[Dataset entries]
○ ○ ○ ○ ○ ○ ○

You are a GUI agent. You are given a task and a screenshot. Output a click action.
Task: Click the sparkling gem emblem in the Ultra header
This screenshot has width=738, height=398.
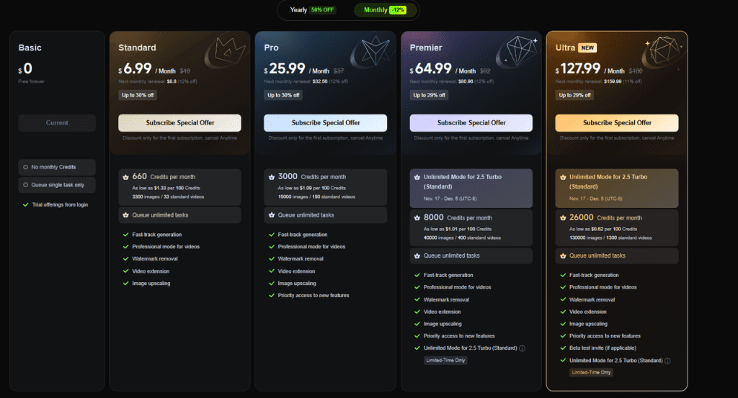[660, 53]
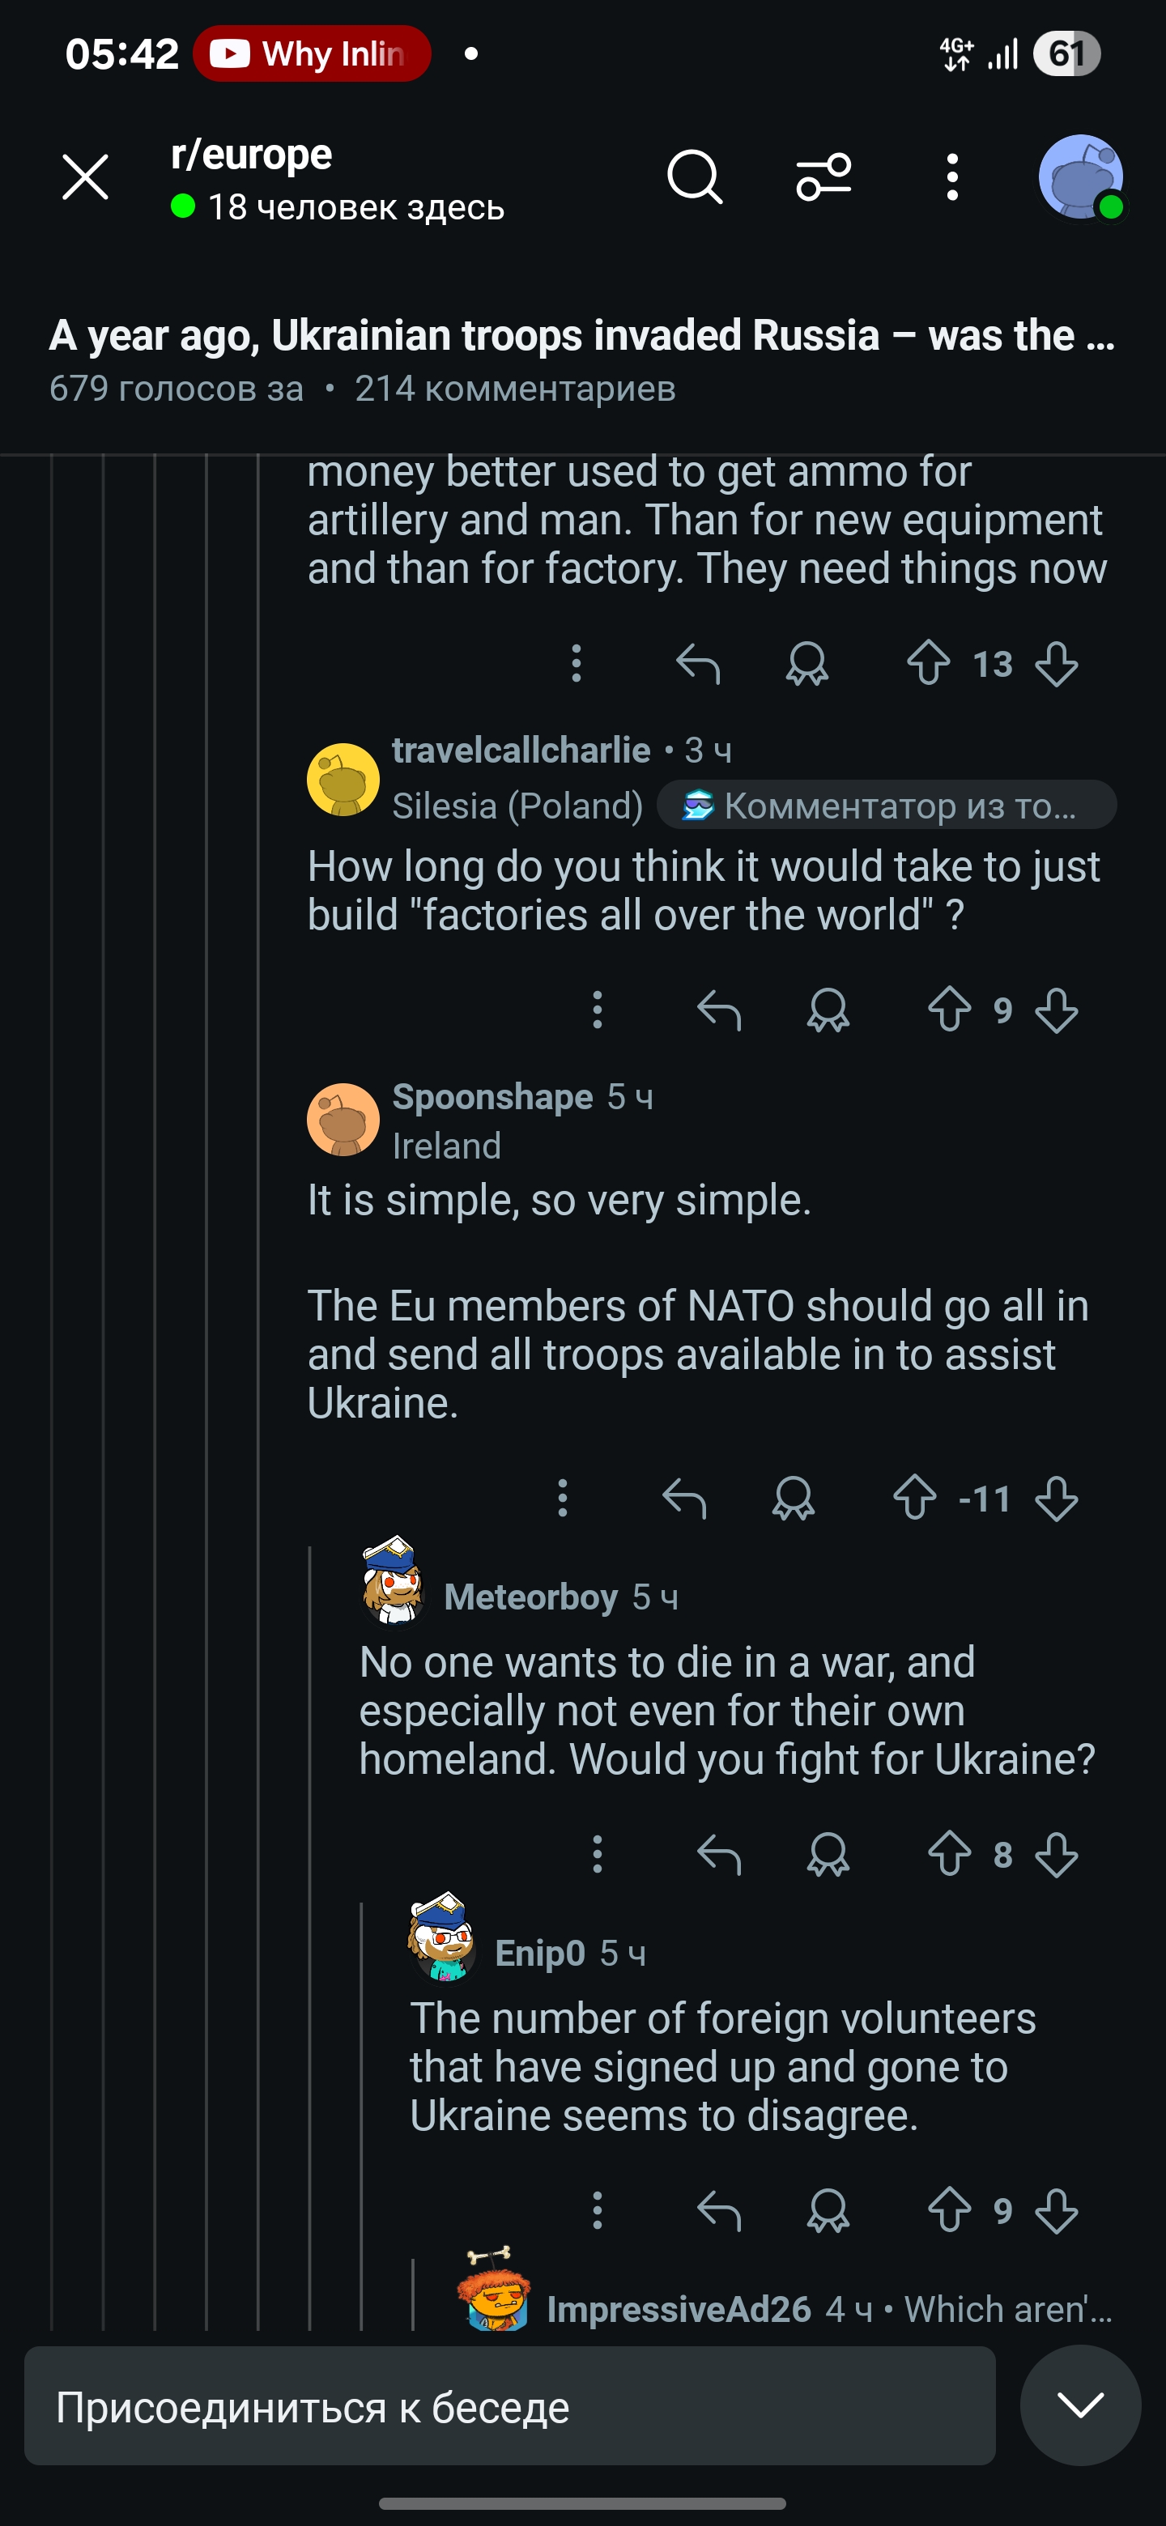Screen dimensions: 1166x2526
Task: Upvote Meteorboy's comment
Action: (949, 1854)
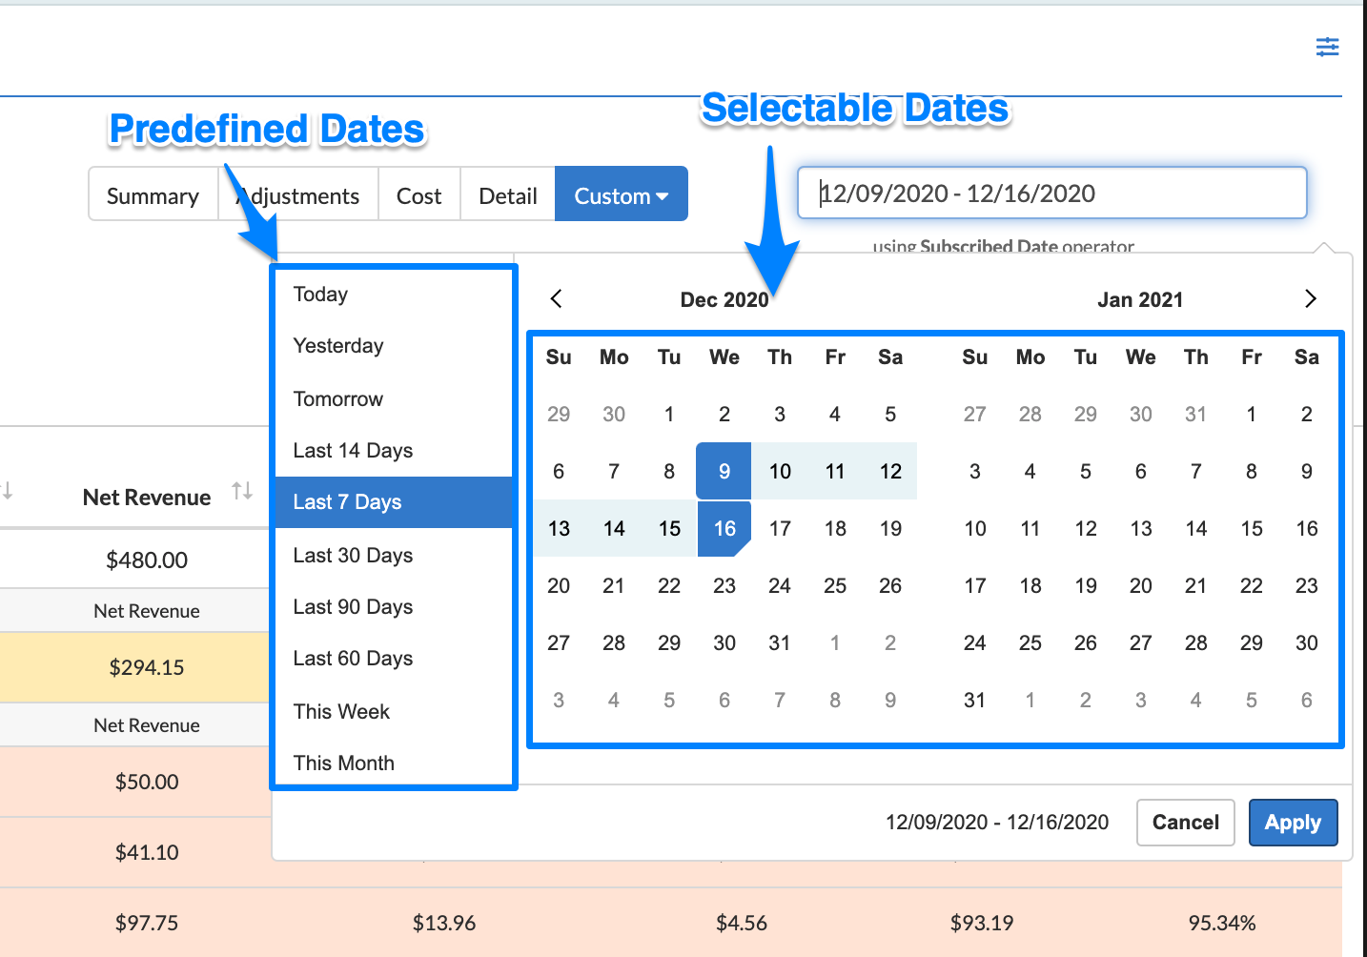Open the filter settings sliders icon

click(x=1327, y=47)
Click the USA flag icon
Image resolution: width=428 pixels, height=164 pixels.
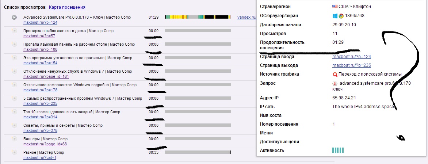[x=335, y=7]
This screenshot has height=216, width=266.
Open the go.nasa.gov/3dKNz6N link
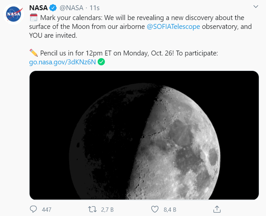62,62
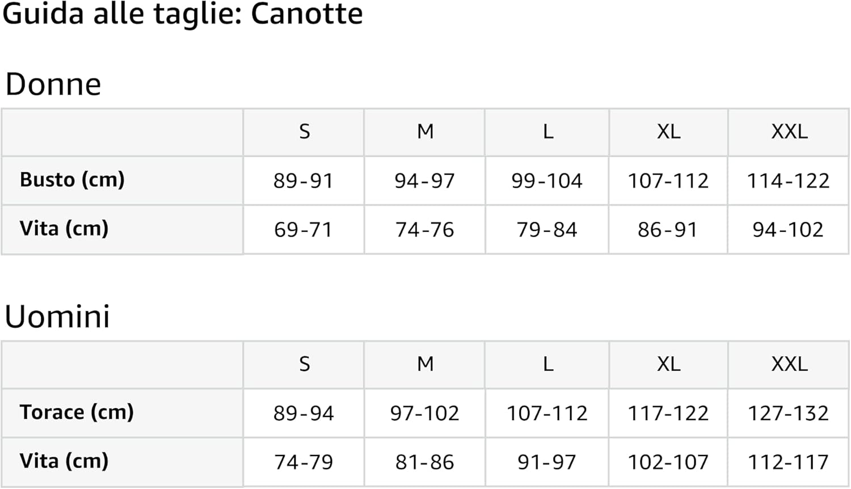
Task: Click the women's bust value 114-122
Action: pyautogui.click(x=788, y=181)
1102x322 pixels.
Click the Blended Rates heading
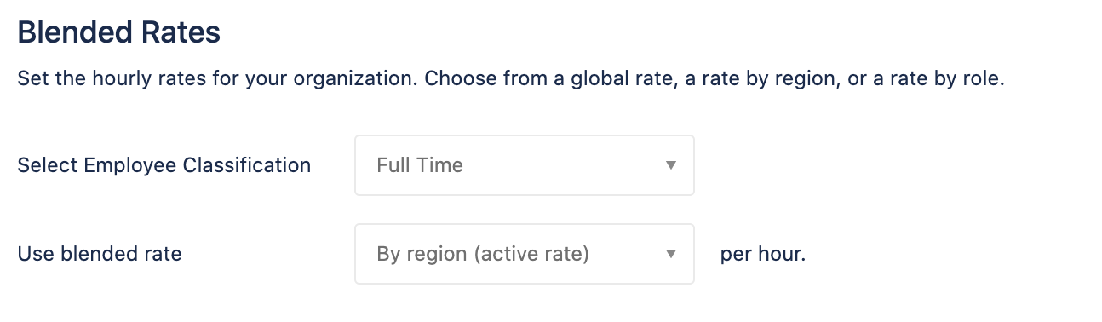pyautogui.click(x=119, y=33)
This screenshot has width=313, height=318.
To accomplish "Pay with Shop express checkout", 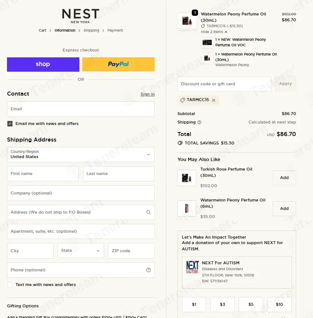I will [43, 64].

○ ○ ○ ○ ○ ○ ○

» Assignment
The answer must be the part of the records that opens with the line containing "This screenshot has width=738, height=398." and closes with the line containing "This screenshot has width=313, height=318.", reproduced exactly, with no pictures.

» Solution
This screenshot has width=738, height=398.
[660, 53]
Screen dimensions: 1166x2526
Task: Upvote Meteorboy's comment
Action: (949, 1854)
Open the filter settings sliders icon

click(x=1327, y=47)
Click the USA flag icon
Image resolution: width=428 pixels, height=164 pixels.
[x=335, y=7]
This screenshot has height=216, width=266.
Open the go.nasa.gov/3dKNz6N link
62,62
Task: Click the women's bust value 114-122
Action: pyautogui.click(x=788, y=181)
1102x322 pixels.
Click the Blended Rates heading
pyautogui.click(x=119, y=33)
This screenshot has width=313, height=318.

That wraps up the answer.